Chapter 16 Mercer

Chapter sixteen

Mercer

My fingertips burn as I strum along to Bon Iver’s “Holocene,” but when the painful sensation registers as satisfying, I freeze, swallow thickly, and lay the guitar on the bed beside me.

It’s been sixteen days.

Sixteen days of resistance. Abstinence. Treading lightly. Holding back.

Sixteen days of fighting the intrusive thoughts.

Sixteen days without cutting. That somehow feels more significant than the fourteen years before.
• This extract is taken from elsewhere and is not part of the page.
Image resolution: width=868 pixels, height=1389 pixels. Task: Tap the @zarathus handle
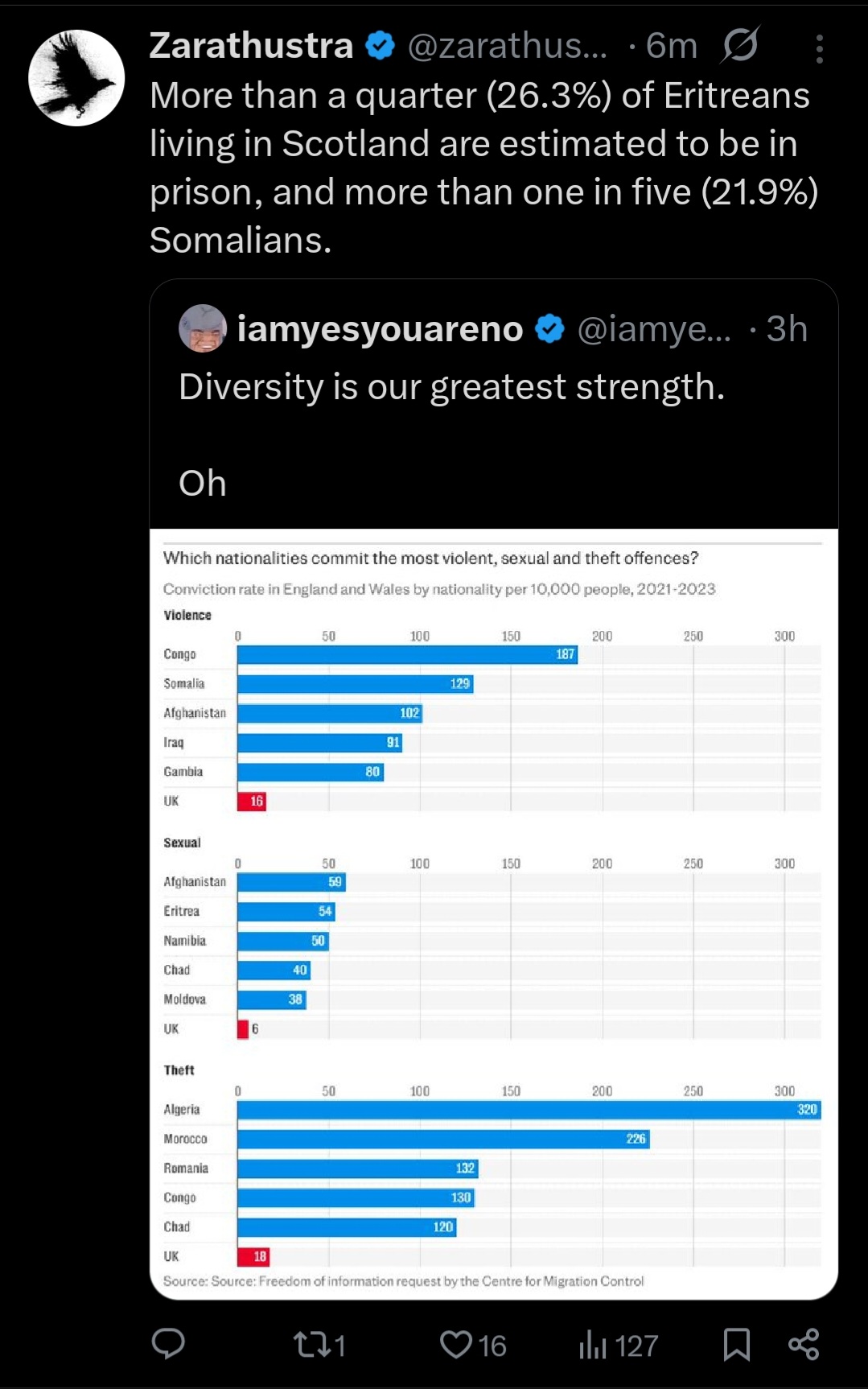click(x=507, y=46)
Mostly, I’m doing it for Noah.

For his sanity. For his sense of hope.

He’s a natural caregiver. He lives to serve and he’s been disproportionately proud of me with each passing day.

As detached as I am from my own sense of self, disappointing Noah isn’t an option.

I’ve been staying here, in my room at the orchard, since the incident. As much as it pains me to trek past the barn every day on my way to and from campus, being alone isn’t a safe option right now.

There’s also a sliver of hope niggling at the back of my mind.

If she’s going to forgive—if she’s going to reach out—she’ll come here. She’ll open up to Noah.

If there’s any hope for any of us, it exists in this place.

But each passing day feels like an infected wound that’s starting to fester.

Sighing, I close my eyes and press my back into the wall.

“Merce?” The single syllable is followed by a quiet knock. “Dinner’s just about done. Want to come out and eat with me?”

Despite the gravity of the situation, Noah is in his element, making coffee for me each morning, preparing food and forcing me to eat, even when I insist I’m not hungry.

He’s made sure I’m out the door on time.

He has all his chores around the orchard wrapped up by the time I get home each afternoon, ensuring I’m rarely alone.

And what have I fucking done besides contribute to his heartache and create more work for him?

I stare at my bare feet hanging off the side of the bed, drowning in a listlessness I can’t shake. But for Noah, I’ll do anything.

“Yeah,” I call back. “I’ll be out in three minutes.”

His footsteps are quiet on the hardwood floor as he walks away.

I close my eyes and count, steadying my breathing until I hit one hundred twenty.

With one minute to spare, I force my back to straighten and rise out of bed.

The room is dark now that the sun has set. My computer monitor usually provides an ambient glow, but I’ve been on leave from Better Yet for more than two weeks. It’s the longest I’ve gone without a shift since I started volunteering more than a decade ago.

I trudge toward the door, every step weighted, each movement requiring maximum effort.

The temptation to stay put is strong.

The desire to fade into the darkness and cease to exist dominates my mind.

The phantom burning sensations on my inner thighs taunts me mercilessly, reminding me of how weak and useless and pathetic I really am.

By the time I reach the door handle, I want to crumple into a heap and sleep.

But I push myself, determined to make the effort.

I don’t deserve it, but Noah does, so I yank open the door and head toward the kitchen.